Achu Rajamani composed the music for this film. The soundtrack consists of 7 songs and a piece of theme music whose lyrics were penned by Ramajogayya Sastry, Varikuppala Yadagiri Goud, Anantha Sreeram and Bhaskarabhatla. Manchu Manoj sang a "Devadas break up" song, which was released on 9 September 2014 along with its behind the scenes video. It was a situational break up song for the climax when the heroine dumps the hero. Nageswara Reddy and Achu suggested he sing the song, which he accepted. It received a viral response and Manoj dedicated it to all the girls who inspired him. Chinmayi sang a song named "Padahaarellainaa" penned by Anantha Sreeram.

At the end of June 2014, the makers planned to release the audio in August 2014.

The soundtrack received positive reviews from critics. The Times of India called it "a record that will take you by surprise" and rated it 3.5 out of 5. In contrast, Milliblog wrote "Karthik is fabulous in his two melodies, the bordering-on-Charukesi Pilla and the short, mellow Kallalo. The soundtrack’s highlight is Padahaarellainaa, which exploits Chinmayi’s fantastic vocals to great effect and layers many interesting sounds onto a dreamy, waltz’y melody. Barring these, this soundtrack is a step down from Achu’s recent form." The soundtrack was a chart-topper and according to Trade experts, it garnered tremendous likes and has been shared in the social media extensively within hours of its official online release who called it a "viral darling".

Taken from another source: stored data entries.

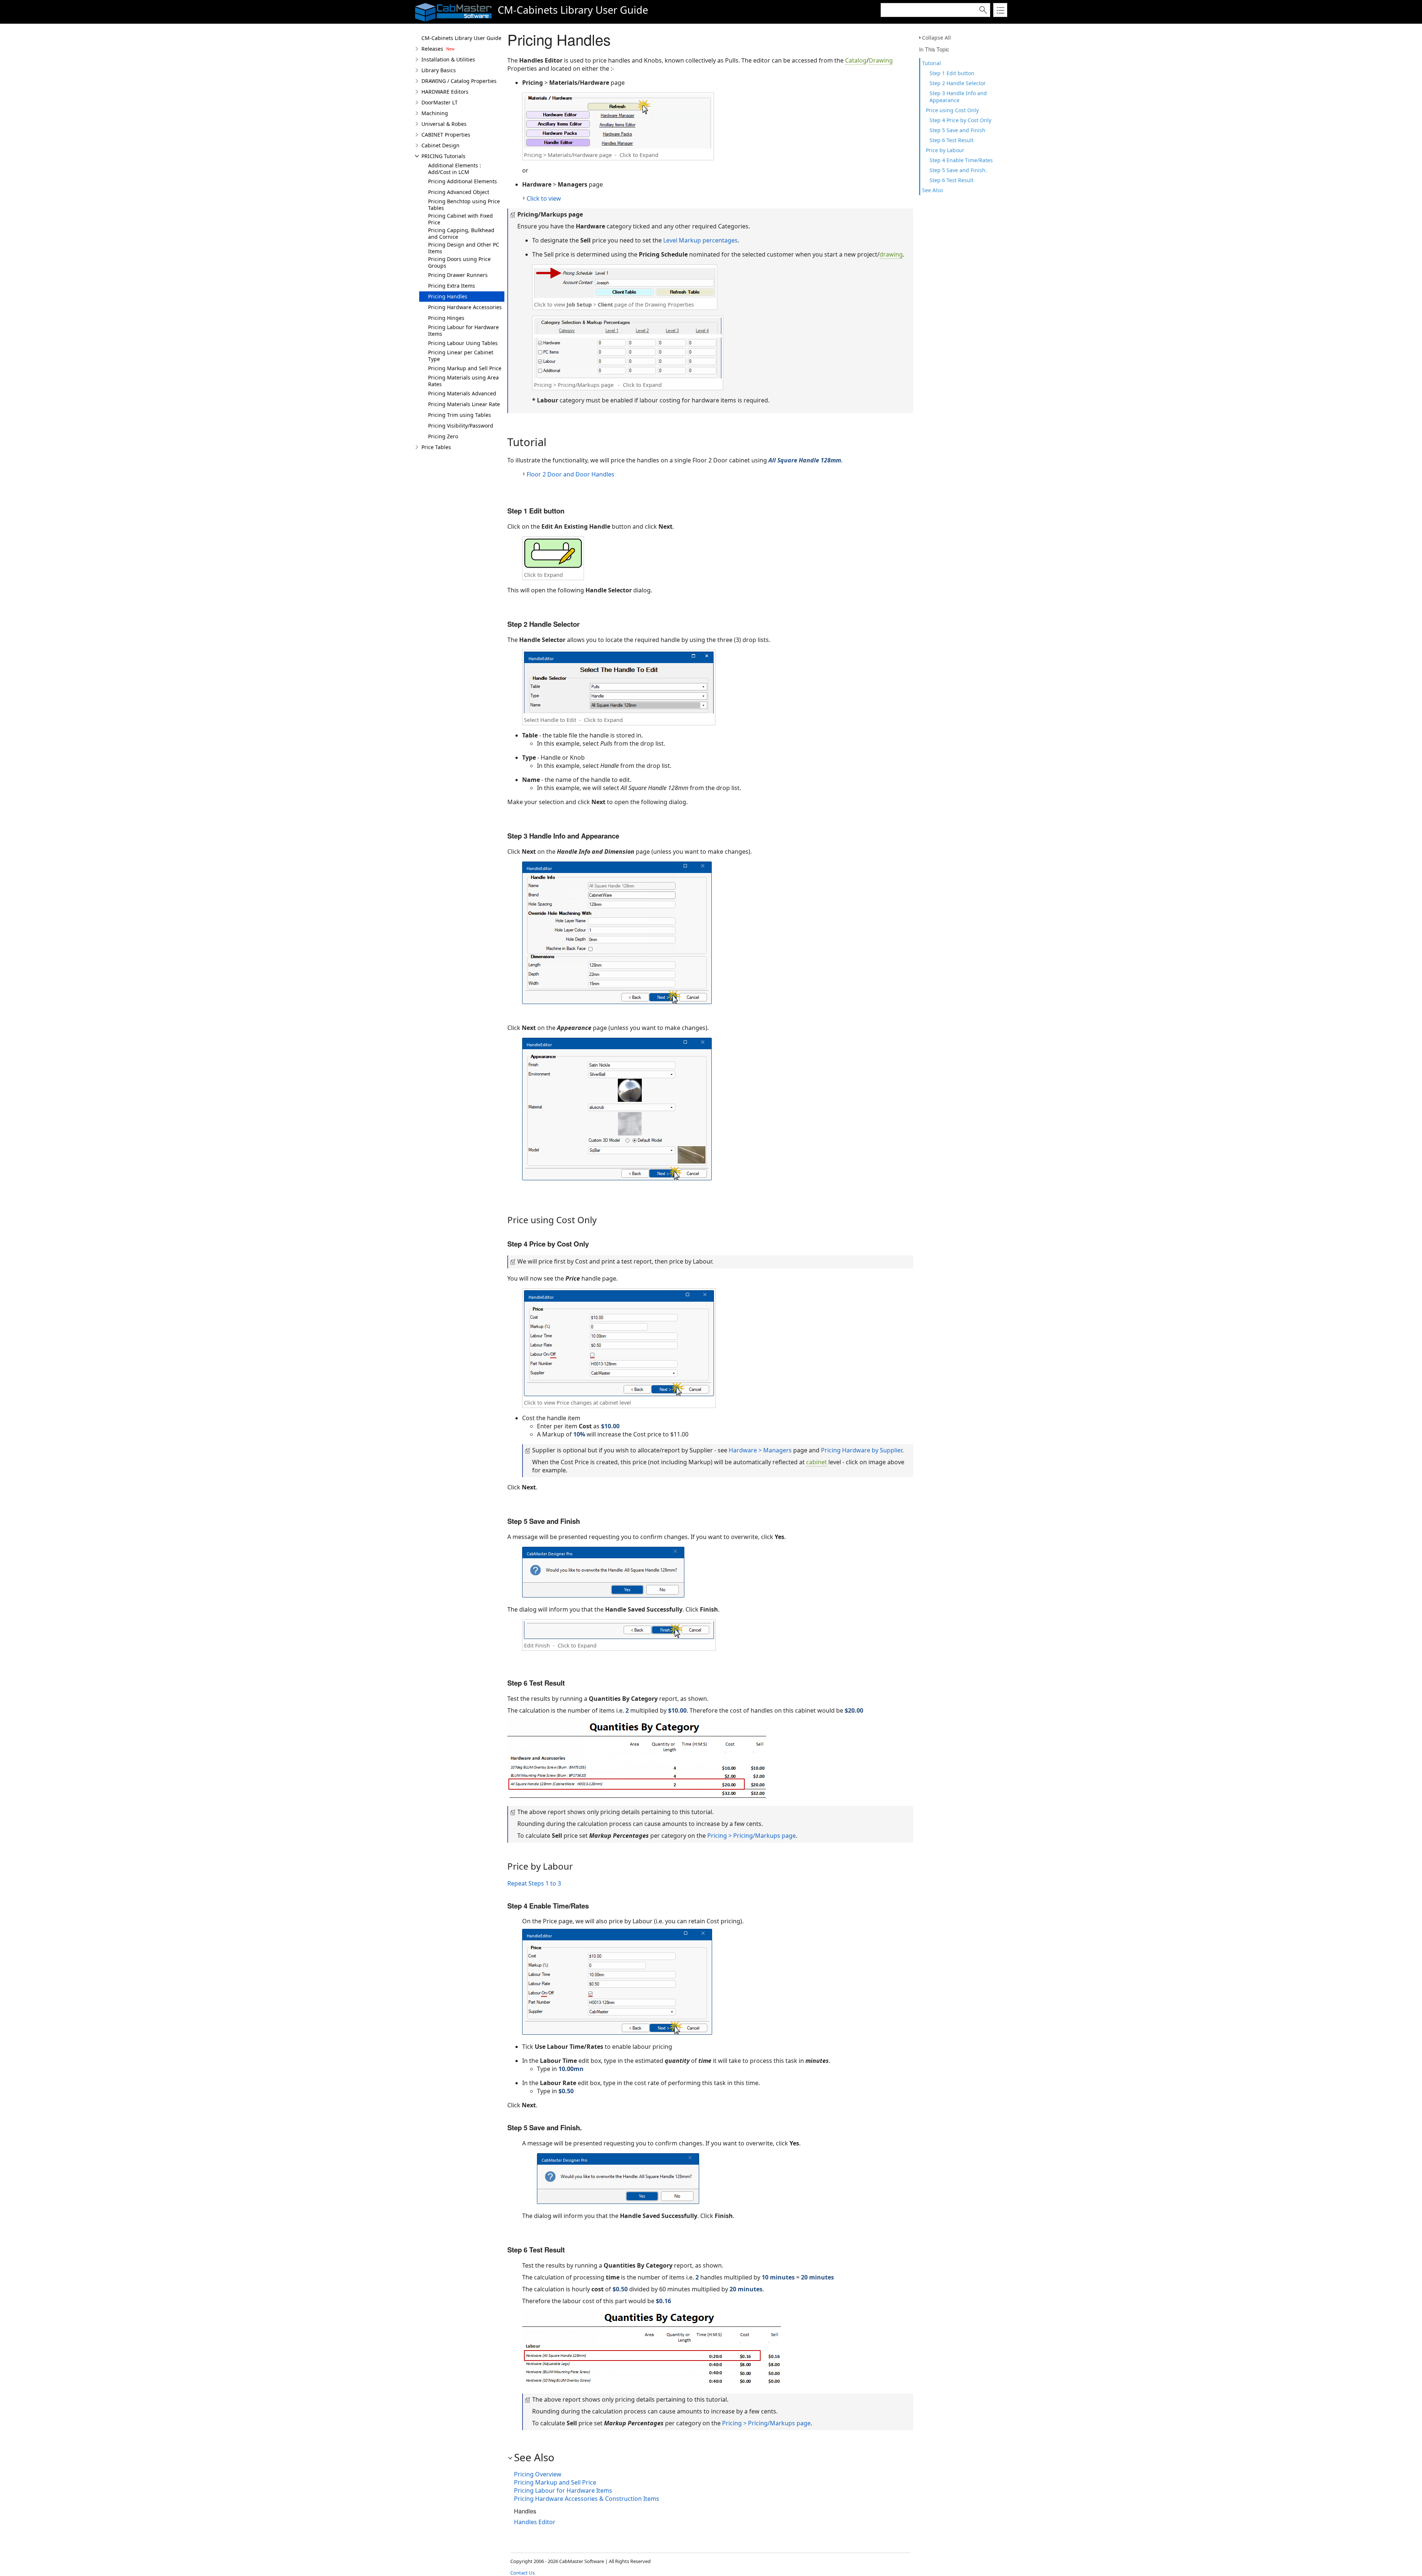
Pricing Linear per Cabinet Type (460, 355)
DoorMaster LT (439, 102)
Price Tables (436, 447)
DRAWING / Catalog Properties (459, 80)
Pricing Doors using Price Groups (459, 262)
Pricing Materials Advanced (462, 393)
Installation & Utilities (448, 59)
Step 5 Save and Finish (957, 130)
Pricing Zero (443, 436)
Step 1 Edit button (951, 73)
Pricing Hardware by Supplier (861, 1450)
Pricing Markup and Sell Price (464, 368)
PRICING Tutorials (443, 156)
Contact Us (522, 2572)
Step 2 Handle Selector (957, 83)
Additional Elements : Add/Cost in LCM (454, 168)
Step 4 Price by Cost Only (960, 120)
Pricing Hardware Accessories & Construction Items (586, 2499)
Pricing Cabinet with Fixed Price (460, 219)
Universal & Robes (444, 123)
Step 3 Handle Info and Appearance (958, 97)
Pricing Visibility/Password (460, 425)
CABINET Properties (445, 134)
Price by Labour (945, 150)
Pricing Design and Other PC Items (463, 248)
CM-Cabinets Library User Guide (461, 37)
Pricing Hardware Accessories (465, 307)
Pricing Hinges (446, 317)
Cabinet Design (440, 145)
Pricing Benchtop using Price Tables (464, 204)
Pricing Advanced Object (458, 191)
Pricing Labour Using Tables (463, 343)
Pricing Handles (447, 296)
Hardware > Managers (760, 1450)
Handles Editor (534, 2522)
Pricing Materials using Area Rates (463, 381)
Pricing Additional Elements (462, 181)
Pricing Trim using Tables (459, 414)
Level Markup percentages (700, 240)
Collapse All (936, 37)
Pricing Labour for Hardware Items (463, 330)
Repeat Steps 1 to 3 (534, 1883)
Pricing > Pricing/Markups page (751, 1835)
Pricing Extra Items (451, 285)
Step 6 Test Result (951, 140)
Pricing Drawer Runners (458, 274)
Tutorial (931, 63)
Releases (432, 48)
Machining (434, 113)
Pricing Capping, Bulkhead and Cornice (461, 233)
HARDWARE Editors (444, 91)
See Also (932, 190)
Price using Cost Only (952, 110)
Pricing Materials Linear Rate (464, 404)
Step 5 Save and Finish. (958, 170)
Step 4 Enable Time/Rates (961, 160)
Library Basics (438, 70)
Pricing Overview (537, 2474)
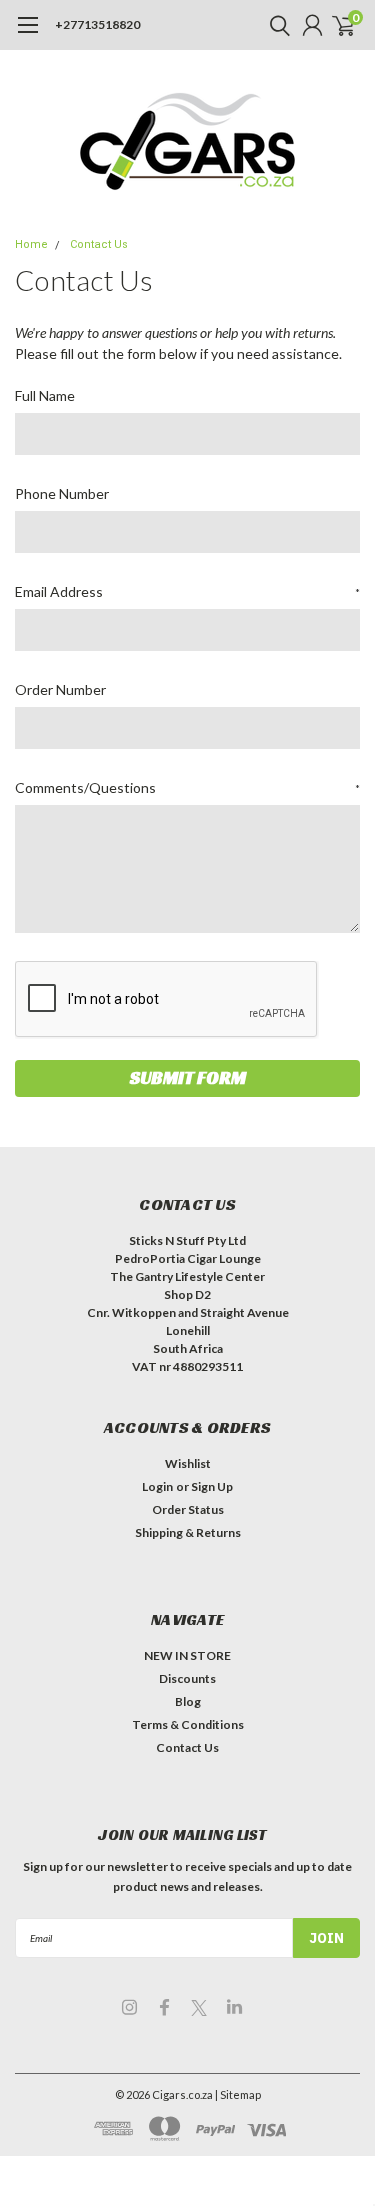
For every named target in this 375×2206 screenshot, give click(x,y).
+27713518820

Original Track listing (Telugu)
| No. | Title | Lyrics | Artist(s) | Length |
|---|---|---|---|---|
| 1. | "Ammay Nadumu" | Ramajogayya Sastry | Achu Rajamani, M. M. Manasi | 4:00 |
| 2. | "Current Teega (Theme Music)" | NA | NA | 1:21 |
| 3. | "Kallalo Unna Prema" | Varikuppala Yadagiri Goud | Karthik | 1:42 |
| 4. | "Nene Nene Current Teega" | Ramajogayya Sastry | Ranjith | 3:50 |
| 5. | "Padahaarellainaa" | Anantha Sreeram | Chinmayi | 3:28 |
| 6. | "Pilla O Pilla" | Ramajogayya Sastry | Karthik | 4:00 |
| 7. | "Pothe Ponee Poraa" | Varikuppala Yadagiri Goud | Manchu Manoj | 3:43 |
| 8. | "Yerra Yerra Cheera" | Bhaskarabhatla | Jassie Gift, Kamalaja | 2:53 |
| Total length: |  |  |  | 24:57 |

Track listing (Hindi Dubbed)
| No. | Title | Artist(s) | Length |
|---|---|---|---|
| 1. | "Jhakkas Hain Tu Super" | Khushboo Jain, Ravi Chowdhry, Abid Jamal | 04:00 |
| 2. | "Pyaar Mein Ye Kya Hua" | Ravi Chowdhry, Abid Jamal | 01:41 |
| 3. | "Pyaar Mein Jeena" | Ravi Chowdhry, Abid Jamal | 01:23 |
| 4. | "Dil Haare Sajnaa" | Khushboo Jain | 03:27 |
| 5. | "Zara Dekh Yaara" | Khushboo Jain, Ravi Chowdhry, Abid Jamal | 00:35 |
| Total length: |  |  | 11:10 |

==Release==
===Theatrical===
The film received an A certificate by Central Board of Film Certification due to the bold item track featuring Sunny Leone.